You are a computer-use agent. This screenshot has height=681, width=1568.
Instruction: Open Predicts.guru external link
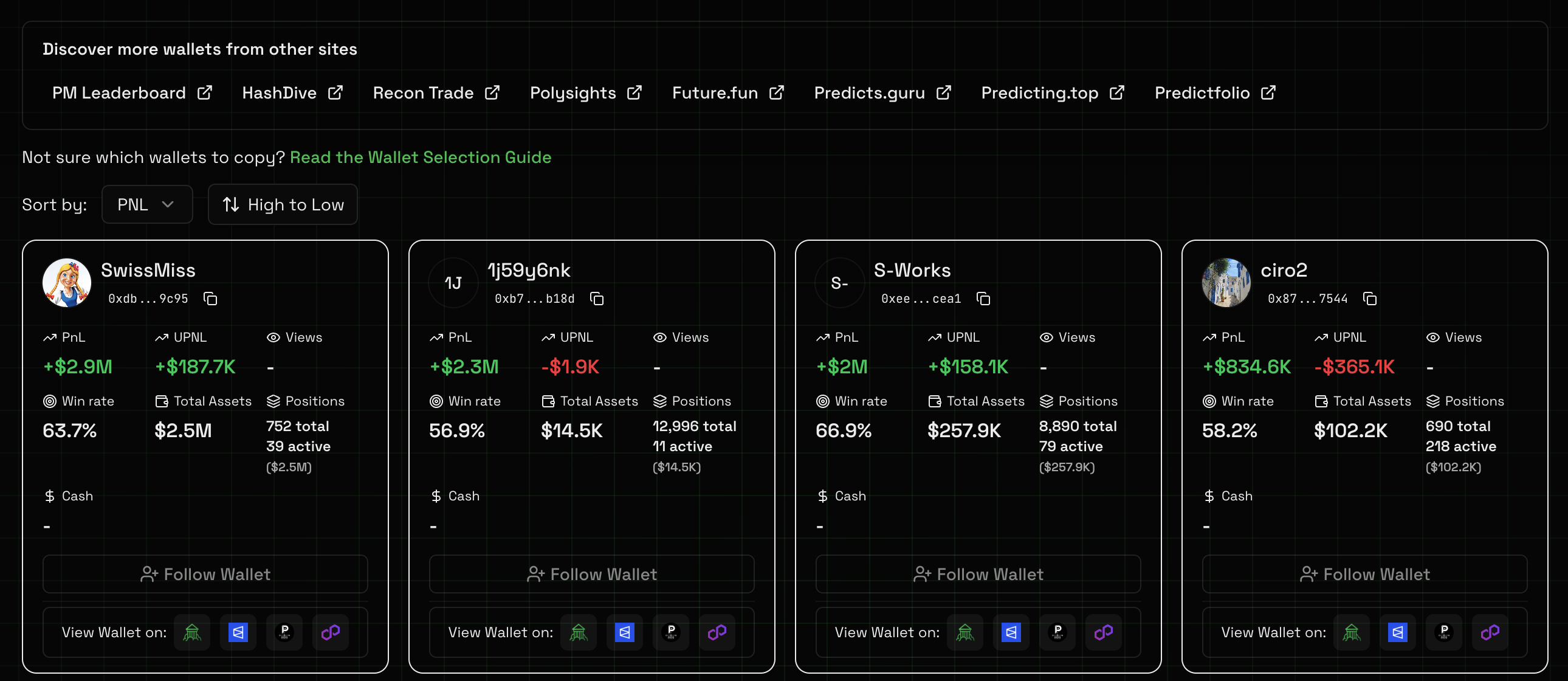point(882,92)
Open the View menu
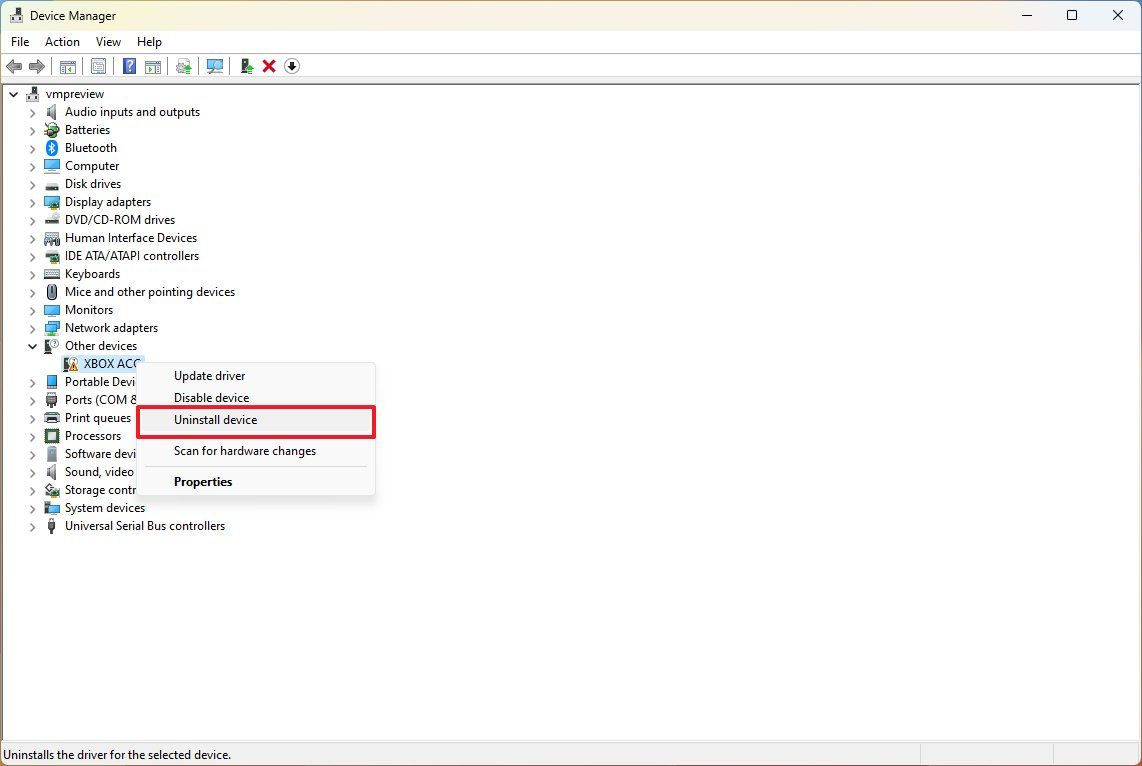Screen dimensions: 1142x766 [x=108, y=42]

▬▬▬▬▬▬

- **INSTRUCTION**
Copy out the rows above word for word, but leave out the pictures.

- **THE SOLUTION**
You are a computer-use agent. This screenshot has height=681, width=1568.
Instruction: Open Predicts.guru external link
point(882,92)
Open the View menu
Screen dimensions: 1142x766 [x=108, y=42]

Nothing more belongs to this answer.